TASK TO COMPLETE =
In the entries below, which lines run from the one containing "Screen dimensions: 666x857" to the one containing "Where should I"? Copy exactly those lines, ends included, and no others.

INFORMATION PROVIDED =
[Start of section]

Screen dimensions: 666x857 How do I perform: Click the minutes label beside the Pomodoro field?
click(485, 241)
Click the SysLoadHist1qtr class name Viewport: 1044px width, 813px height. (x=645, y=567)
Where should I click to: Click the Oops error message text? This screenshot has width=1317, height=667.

[End of section]
[Start of section]

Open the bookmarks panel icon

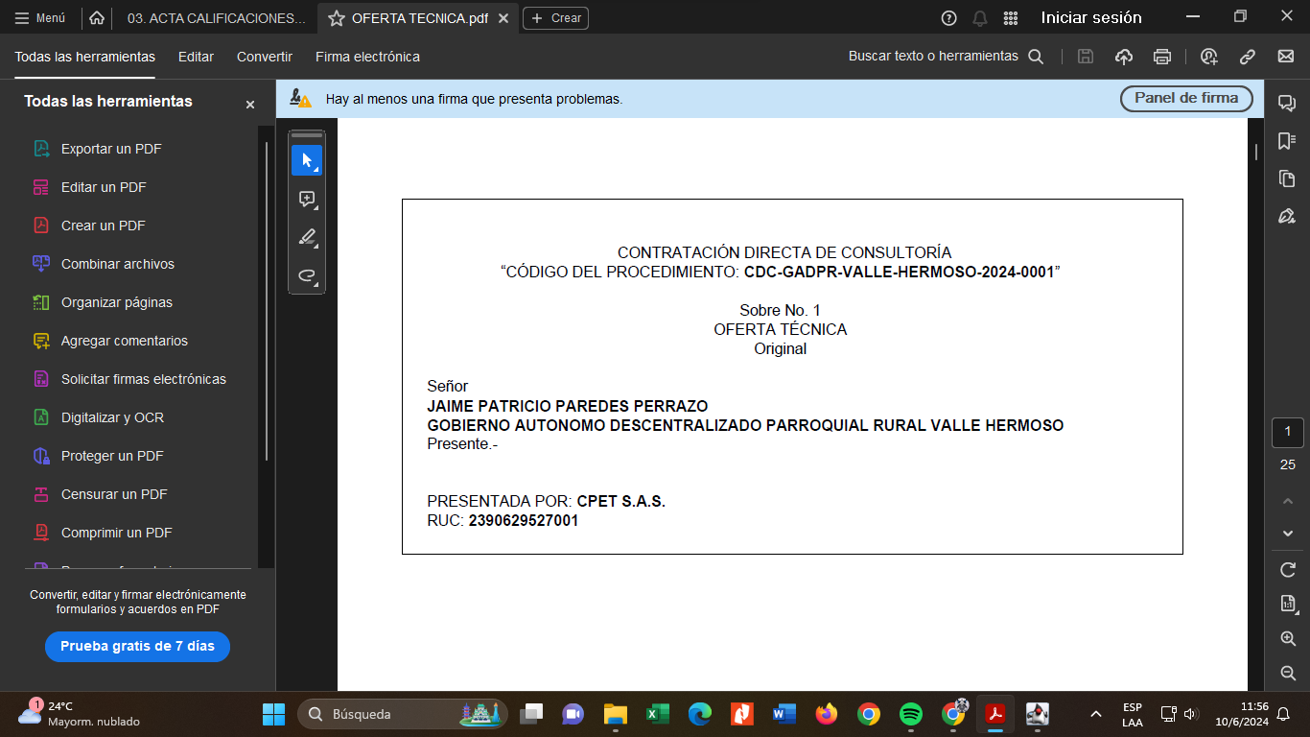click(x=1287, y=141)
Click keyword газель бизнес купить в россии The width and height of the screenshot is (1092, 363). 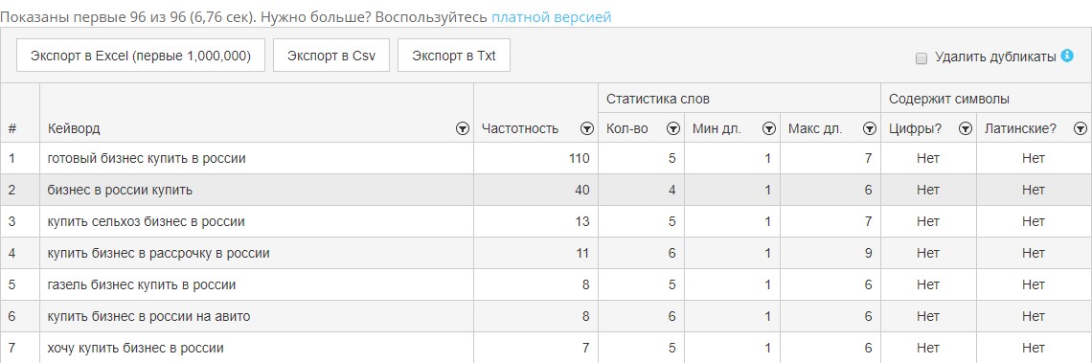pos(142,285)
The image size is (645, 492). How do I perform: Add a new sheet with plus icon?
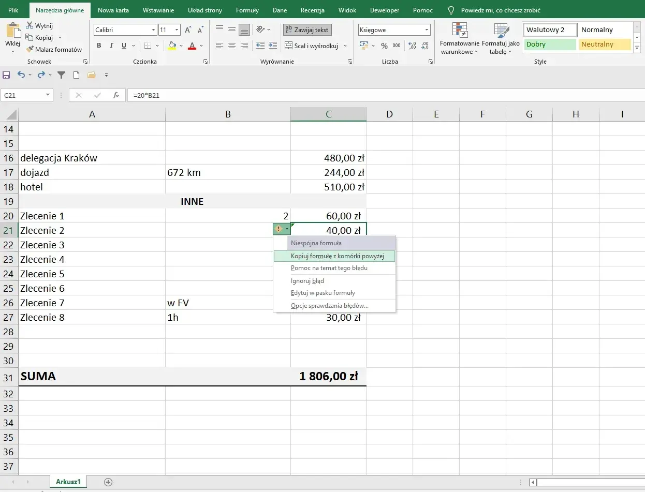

[End of section]

YOUR RESPONSE =
Screen dimensions: 666x857 How do I perform: Click the minutes label beside the Pomodoro field?
click(485, 241)
Click the SysLoadHist1qtr class name Viewport: 1044px width, 813px height. (x=645, y=567)
Where should I click to: Click the Oops error message text? This screenshot has width=1317, height=667.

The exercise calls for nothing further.